I prestiti delle banche aumentati del 2,3% (alle imprese +3,7% e alle famiglie +1,6%)

In giugno i prestiti bancari al settore privato, corretti per tener conto delle cartolarizzazioni e degli altri crediti ceduti e cancellati dai bilanci bancari, sono cresciuti del 2,3% sui dodici mesi (1,5 in maggio).
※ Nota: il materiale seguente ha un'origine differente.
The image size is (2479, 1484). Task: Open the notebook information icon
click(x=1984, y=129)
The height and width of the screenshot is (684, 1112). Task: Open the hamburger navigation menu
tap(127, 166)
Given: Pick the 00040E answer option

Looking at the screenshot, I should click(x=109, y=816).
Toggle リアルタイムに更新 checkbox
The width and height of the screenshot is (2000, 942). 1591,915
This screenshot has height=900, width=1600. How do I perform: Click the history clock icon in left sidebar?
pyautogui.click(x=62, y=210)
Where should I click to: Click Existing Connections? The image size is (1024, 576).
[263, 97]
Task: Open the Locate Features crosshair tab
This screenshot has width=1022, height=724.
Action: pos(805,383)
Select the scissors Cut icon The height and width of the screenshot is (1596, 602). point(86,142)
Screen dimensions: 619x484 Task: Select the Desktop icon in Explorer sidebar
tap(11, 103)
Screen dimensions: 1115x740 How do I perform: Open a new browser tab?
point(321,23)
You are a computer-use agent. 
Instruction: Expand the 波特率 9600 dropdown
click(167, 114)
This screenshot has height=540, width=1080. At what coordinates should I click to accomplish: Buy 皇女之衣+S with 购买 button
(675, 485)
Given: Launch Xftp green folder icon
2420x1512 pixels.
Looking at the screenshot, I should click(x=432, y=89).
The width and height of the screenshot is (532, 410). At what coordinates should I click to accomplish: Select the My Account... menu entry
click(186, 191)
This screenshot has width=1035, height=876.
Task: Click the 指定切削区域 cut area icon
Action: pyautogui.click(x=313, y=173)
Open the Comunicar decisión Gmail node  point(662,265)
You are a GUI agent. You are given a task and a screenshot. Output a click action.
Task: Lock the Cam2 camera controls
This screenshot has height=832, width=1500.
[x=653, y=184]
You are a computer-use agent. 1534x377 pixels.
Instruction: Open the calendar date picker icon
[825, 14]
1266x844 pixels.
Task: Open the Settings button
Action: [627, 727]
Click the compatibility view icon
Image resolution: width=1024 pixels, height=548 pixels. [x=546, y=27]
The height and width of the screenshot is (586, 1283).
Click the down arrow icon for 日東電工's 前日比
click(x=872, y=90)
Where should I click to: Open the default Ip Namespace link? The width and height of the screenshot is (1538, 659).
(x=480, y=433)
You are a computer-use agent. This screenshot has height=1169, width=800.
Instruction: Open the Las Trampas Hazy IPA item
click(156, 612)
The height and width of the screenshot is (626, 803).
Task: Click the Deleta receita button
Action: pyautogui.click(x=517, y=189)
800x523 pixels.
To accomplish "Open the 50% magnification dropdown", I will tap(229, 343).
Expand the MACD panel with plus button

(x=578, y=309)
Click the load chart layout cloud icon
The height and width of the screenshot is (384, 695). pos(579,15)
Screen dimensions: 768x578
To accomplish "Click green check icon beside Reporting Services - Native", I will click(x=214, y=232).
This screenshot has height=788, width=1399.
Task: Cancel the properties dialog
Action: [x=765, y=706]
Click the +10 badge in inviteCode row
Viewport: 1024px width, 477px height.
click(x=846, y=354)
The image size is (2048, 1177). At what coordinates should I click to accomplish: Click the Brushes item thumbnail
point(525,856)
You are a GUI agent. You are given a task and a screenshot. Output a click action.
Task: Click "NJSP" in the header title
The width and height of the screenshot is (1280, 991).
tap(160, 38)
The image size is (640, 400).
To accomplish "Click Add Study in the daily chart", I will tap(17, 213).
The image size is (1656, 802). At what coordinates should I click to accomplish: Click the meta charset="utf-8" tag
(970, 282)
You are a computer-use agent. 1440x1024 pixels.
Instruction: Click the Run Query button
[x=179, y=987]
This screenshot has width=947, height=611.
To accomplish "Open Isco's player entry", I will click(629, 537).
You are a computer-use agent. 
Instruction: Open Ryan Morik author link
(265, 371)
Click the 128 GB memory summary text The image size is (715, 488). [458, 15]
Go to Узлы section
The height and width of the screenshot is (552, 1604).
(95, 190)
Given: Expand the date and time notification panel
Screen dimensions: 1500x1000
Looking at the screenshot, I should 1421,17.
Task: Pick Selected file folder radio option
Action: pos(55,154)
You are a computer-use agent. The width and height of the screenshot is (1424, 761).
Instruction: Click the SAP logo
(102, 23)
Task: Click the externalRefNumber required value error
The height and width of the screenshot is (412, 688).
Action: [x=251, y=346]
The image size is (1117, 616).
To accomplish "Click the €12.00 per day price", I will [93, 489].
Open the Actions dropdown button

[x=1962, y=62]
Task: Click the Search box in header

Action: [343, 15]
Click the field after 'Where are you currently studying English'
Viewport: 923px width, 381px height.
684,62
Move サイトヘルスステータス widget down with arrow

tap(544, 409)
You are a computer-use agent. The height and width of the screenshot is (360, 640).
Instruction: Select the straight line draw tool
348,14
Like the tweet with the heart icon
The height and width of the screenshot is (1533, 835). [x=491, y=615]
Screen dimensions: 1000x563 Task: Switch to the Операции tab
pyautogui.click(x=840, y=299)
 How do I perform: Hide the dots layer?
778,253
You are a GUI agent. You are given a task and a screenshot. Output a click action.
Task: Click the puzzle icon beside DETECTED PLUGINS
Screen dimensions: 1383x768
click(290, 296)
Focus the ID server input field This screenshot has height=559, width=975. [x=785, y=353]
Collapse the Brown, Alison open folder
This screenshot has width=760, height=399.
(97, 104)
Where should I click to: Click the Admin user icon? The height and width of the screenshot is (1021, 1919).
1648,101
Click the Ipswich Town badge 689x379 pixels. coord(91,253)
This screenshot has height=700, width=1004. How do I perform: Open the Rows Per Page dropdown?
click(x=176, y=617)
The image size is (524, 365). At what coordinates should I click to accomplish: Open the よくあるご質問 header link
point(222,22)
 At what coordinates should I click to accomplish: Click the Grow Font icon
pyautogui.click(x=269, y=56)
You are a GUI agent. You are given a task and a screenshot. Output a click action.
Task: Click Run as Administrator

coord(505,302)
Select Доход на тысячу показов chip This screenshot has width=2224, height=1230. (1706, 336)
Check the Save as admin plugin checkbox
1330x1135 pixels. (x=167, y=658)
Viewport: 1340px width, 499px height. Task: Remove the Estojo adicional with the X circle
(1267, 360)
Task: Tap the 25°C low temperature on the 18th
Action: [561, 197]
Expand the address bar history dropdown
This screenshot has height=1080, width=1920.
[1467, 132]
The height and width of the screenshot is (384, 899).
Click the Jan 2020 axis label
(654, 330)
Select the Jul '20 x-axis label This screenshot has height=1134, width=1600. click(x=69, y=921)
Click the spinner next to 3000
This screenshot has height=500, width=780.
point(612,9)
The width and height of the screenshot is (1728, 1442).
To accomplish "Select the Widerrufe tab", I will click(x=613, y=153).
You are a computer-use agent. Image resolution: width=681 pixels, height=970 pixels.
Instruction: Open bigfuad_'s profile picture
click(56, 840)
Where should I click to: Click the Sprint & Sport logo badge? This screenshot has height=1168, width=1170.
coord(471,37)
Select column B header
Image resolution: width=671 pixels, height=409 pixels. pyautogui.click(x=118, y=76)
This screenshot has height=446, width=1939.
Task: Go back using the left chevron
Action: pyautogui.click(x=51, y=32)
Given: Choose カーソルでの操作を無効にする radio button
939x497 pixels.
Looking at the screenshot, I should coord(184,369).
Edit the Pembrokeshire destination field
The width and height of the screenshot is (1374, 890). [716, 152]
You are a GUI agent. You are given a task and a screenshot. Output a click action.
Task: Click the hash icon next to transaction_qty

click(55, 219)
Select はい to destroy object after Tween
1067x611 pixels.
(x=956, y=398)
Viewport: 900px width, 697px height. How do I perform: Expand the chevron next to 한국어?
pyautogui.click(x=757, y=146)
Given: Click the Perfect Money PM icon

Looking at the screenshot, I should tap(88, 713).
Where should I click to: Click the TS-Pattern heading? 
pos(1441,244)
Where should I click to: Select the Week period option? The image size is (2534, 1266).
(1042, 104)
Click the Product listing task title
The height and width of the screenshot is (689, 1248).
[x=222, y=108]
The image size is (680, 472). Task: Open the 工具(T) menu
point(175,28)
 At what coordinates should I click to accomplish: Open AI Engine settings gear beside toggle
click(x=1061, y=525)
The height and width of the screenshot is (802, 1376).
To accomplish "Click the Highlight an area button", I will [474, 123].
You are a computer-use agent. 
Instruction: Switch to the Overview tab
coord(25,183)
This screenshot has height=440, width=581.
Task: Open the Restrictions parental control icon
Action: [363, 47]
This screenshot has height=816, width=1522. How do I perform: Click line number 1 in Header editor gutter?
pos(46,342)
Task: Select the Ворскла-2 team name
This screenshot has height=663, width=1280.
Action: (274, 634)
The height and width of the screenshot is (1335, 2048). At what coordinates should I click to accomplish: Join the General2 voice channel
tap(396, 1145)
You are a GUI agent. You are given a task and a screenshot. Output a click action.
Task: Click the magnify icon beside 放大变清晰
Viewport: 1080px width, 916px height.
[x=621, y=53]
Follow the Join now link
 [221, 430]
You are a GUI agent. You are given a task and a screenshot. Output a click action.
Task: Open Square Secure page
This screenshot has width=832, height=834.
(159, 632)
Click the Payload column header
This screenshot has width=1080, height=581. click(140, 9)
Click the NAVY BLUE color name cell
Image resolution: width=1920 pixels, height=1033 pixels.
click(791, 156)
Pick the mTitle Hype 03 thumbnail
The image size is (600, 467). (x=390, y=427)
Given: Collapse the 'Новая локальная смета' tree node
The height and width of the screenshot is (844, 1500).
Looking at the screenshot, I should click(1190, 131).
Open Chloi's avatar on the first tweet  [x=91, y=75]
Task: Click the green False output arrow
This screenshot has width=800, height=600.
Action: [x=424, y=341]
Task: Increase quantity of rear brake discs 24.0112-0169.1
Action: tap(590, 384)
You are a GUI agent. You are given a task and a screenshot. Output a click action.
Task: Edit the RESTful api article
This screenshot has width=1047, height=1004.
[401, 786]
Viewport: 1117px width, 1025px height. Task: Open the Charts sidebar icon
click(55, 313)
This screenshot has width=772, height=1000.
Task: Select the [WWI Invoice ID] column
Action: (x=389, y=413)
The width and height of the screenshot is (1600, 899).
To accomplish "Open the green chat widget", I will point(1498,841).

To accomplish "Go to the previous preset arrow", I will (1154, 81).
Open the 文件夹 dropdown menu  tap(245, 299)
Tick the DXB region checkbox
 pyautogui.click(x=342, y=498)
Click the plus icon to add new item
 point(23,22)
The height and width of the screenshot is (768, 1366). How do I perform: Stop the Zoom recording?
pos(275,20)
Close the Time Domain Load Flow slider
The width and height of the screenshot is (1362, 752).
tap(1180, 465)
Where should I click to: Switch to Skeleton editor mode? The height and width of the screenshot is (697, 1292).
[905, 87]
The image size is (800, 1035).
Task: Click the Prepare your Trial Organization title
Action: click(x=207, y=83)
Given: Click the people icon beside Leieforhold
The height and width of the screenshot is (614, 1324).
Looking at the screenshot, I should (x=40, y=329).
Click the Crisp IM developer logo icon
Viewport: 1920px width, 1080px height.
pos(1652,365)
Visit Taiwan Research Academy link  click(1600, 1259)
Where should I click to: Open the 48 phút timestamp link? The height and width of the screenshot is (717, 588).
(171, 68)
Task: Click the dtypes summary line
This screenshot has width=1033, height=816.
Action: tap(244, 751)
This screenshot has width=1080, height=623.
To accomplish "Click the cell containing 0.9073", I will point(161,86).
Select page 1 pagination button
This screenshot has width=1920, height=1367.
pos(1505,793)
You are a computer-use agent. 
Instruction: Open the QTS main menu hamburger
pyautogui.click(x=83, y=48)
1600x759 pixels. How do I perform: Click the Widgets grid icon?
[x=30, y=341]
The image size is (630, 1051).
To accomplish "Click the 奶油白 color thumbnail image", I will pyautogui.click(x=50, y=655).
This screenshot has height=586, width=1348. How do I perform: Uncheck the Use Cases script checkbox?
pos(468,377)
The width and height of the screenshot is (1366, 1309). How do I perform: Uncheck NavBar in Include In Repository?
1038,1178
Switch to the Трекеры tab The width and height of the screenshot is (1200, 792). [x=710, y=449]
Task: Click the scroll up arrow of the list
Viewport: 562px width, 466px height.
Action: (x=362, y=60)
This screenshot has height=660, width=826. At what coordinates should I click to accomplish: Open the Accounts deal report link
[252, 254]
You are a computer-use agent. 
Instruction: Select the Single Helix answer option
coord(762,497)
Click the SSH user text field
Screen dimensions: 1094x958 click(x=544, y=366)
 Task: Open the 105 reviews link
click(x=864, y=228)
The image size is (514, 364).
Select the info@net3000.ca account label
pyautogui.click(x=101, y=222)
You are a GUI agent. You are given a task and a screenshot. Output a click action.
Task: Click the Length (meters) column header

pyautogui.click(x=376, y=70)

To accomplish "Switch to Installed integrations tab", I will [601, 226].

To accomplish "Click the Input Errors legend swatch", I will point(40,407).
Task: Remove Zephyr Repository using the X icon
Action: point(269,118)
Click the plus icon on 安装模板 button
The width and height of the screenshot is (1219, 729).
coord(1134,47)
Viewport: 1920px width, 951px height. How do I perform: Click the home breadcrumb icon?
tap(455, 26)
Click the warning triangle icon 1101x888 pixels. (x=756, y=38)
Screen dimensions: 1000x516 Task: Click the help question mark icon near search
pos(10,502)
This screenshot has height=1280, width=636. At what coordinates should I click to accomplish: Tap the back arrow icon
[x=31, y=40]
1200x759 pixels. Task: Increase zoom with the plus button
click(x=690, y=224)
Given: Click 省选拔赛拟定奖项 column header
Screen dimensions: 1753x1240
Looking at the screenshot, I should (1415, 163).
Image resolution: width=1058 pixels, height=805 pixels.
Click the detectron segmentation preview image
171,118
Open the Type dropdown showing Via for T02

Lo ha comunicato la Banca d'Italia, precisando che i prestiti alle famiglie sono aumentati dell’1,6% sui dodici mesi (1,2 in maggio) mentre quelli alle società non finanziarie sono aumentati del 3,7% (1,9 nel mese precedente). Quanto ai depositi del settore privato, sono cresciuti del 6% per cento sui dodici mesi (contro il 7,5 in maggio); mentre la raccolta obbligazionaria è diminuita del 3,8% sullo stesso periodo dell’anno precedente (-4,9 in maggio). E le sofferenze sono diminuite del 13,2% sui dodici mesi (in maggio la riduzione era stata dell’11,6 per cento). In giugno i tassi di interesse sui prestiti erogati nel mese alle famiglie per l’acquisto di abitazioni, comprensivi delle spese accessorie, si sono collocati all’1,61% (1,65 in maggio), mentre quelli sulle nuove erogazioni di credito al consumo al 7,50% (7,32 nel mese precedente). I tassi di interesse sui nuovi prestiti alle società non finanziarie sono stati pari all’1,26% (1,21 in maggio), quelli per importi fino a un milione di euro sono stati pari all’1,63%, mentre i tassi sui nuovi prestiti di importo superiore a tale soglia si sono collocati all’1,01%. I tassi passivi sul complesso dei depositi in essere sono stati pari allo 0,35% (come in maggio).